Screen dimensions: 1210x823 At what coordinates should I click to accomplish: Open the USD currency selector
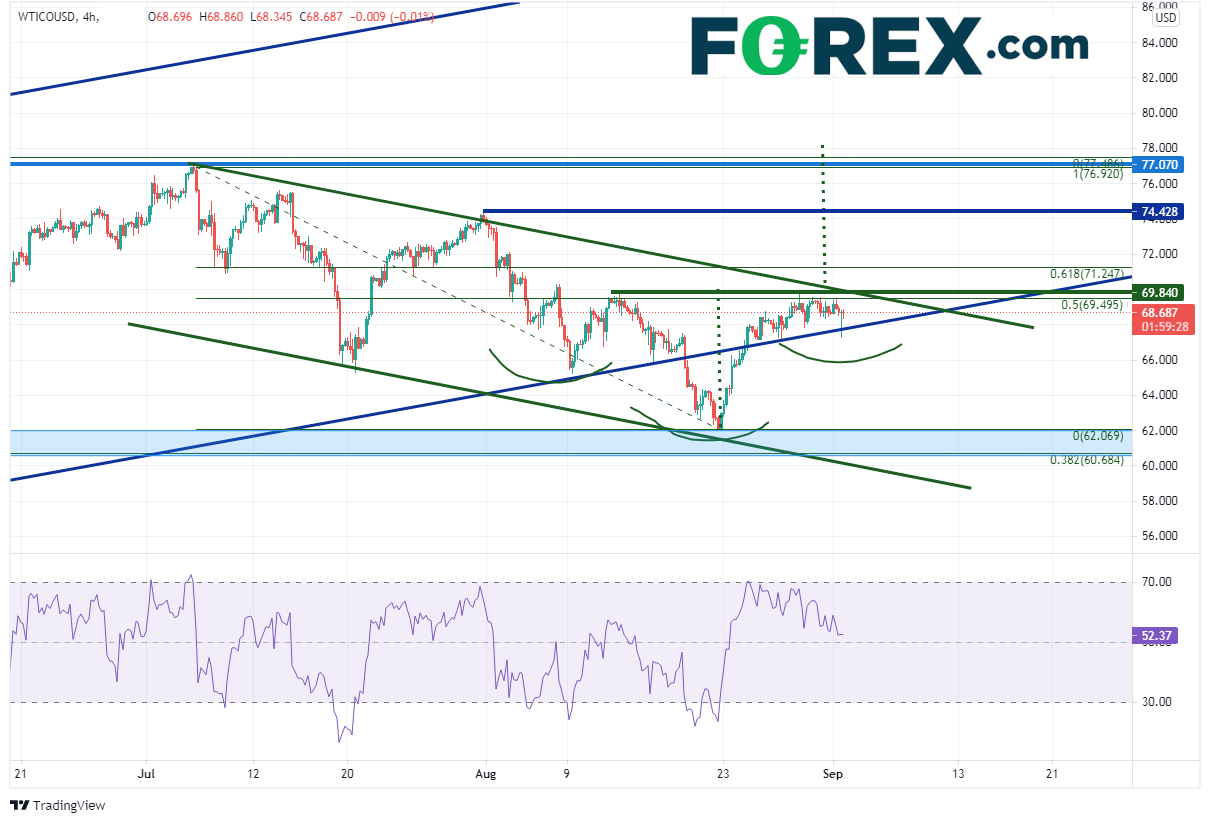pos(1165,17)
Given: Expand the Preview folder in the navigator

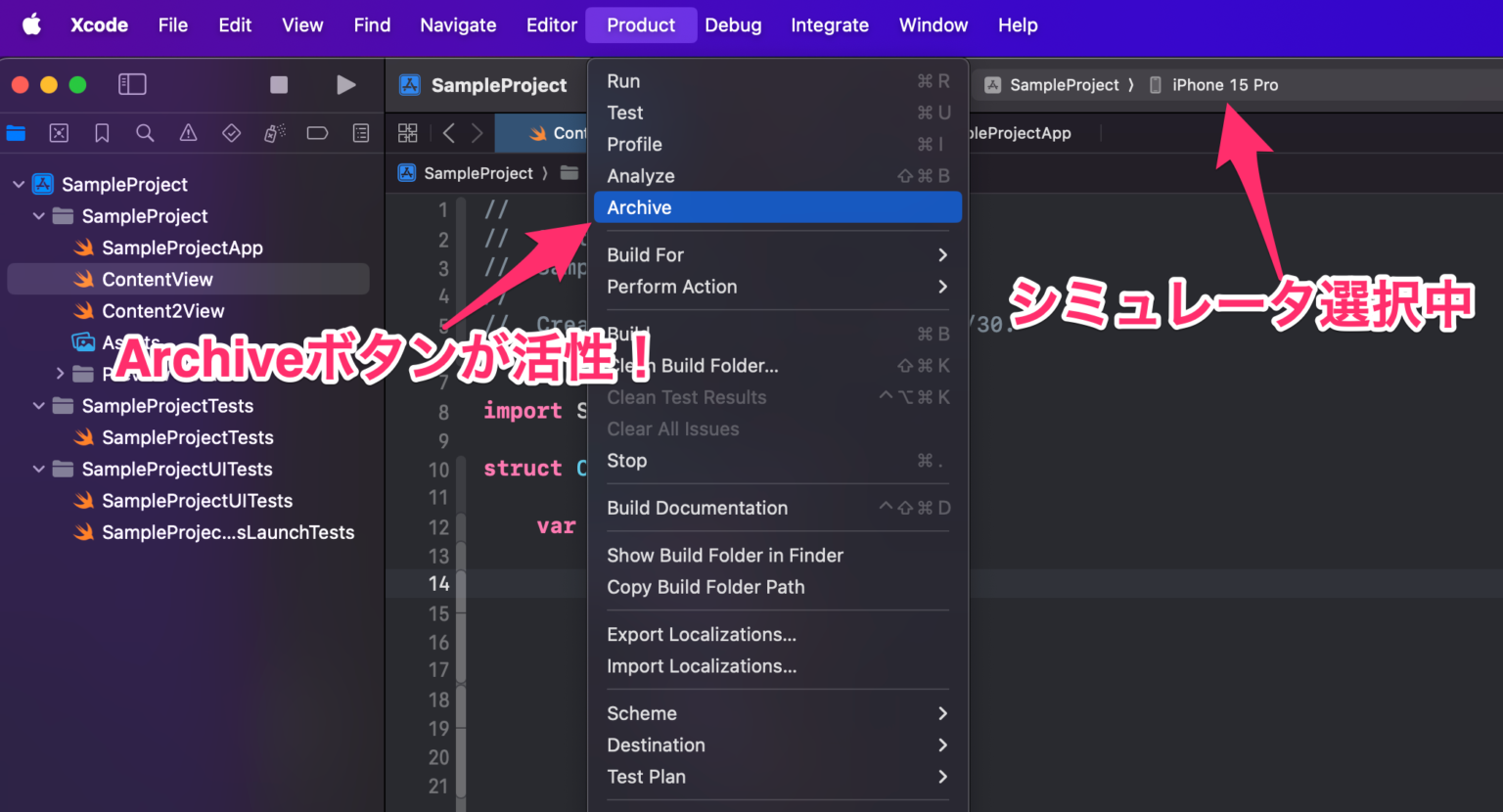Looking at the screenshot, I should (61, 373).
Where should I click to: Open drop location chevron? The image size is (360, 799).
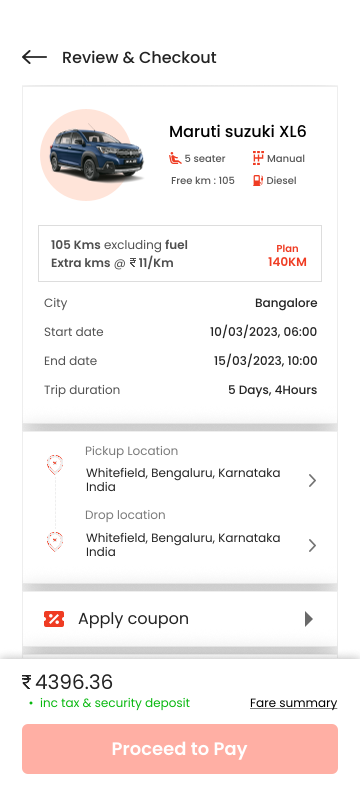click(312, 546)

■ GOAL ■
Quote every line of the records above word for word, leaving out the pictures.

■ IN RESPONSE ■
Screen dimensions: 1210x823 At what coordinates should I click to accomplish: Open the USD currency selector
pos(1165,17)
Given: Expand the Preview folder in the navigator

Looking at the screenshot, I should (61, 373).
Where should I click to: Open drop location chevron? The image size is (360, 799).
click(312, 546)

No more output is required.